Voilà dix ans, deux spécialistes de l'Atelier parisien d'urbanisme on conduit en terrain neutre, la Belgique, une remarquable étude qui analyse très précisément les options de rénovation du bâti bruxellois ancien. Les connaisseurs savent que celui-ci est souvent constitué d'une formation spécifique, la rue composée de maisons familiales mitoyennes, étroites, hautes de deux ou trois étages et donnant sur un petit jardin. Catalogue de pratiques pas forcément bonnes, le rapport détaille les mauvaises manières de rénover un logement, expose les conséquences d'une isolation posée en ignorant les contraintes d'un bâti ancien qui risque fortement d'en souffrir, et insiste pour maintenir une durée d'amortissement raisonnable des investissements : "Le niveau d’exigence énergétique porté sur la rénovation doit être a minima la recherche d’un optimum économique et non celui du meilleur niveau de performance." En résumé, il plaide pour le pragmatisme.
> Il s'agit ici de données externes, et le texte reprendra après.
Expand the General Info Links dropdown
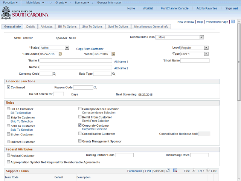This screenshot has width=241, height=181. click(x=202, y=37)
La voix de la raison, en somme. Autant dire qu'elle n'a aucune chance de perturber le mode de raisonnement qui a conduit à faire du DPE, outil d'abord purement indicatif, puis contraignant, puis imposant aux propriétaires-bailleurs une mise aux normes de leur logement faute de quoi ils n'auront plus le droit de le louer, une arme qui se retourne aujourd'hui contre ses concepteurs. Il est de bonne logique technocratique de chercher à atteindre une cible tout en affirmant en viser une autre, en considérant les individus placés dans la ligne de mire comme absolument passifs, et incapables de mettre en œuvre une stratégie leur permettant d'éviter la flèche. Or, plutôt que de consentir à des investissements coûteux à la rentabilité aléatoire, les propriétaires cibles du DPE ont préféré retirer leur logement du marché locatif pour le mettre en vente, ou plus simplement le laisser vide dans l'attente de jours meilleurs. Survenant parallèlement à l'effondrement des mises en chantier, leur réaction a entraîné une contraction du marché de l'immobilier locatif devenue, en peu de mois, insoutenable. La réalité finissant toujours par avoir raison, elle va imposer aux pouvoirs publics une capitulation qui prendra la forme d'une profonde révision des critères du DPE. En attendant, la crise continue et, comme toujours, les plus démunis en sont les principales victimes.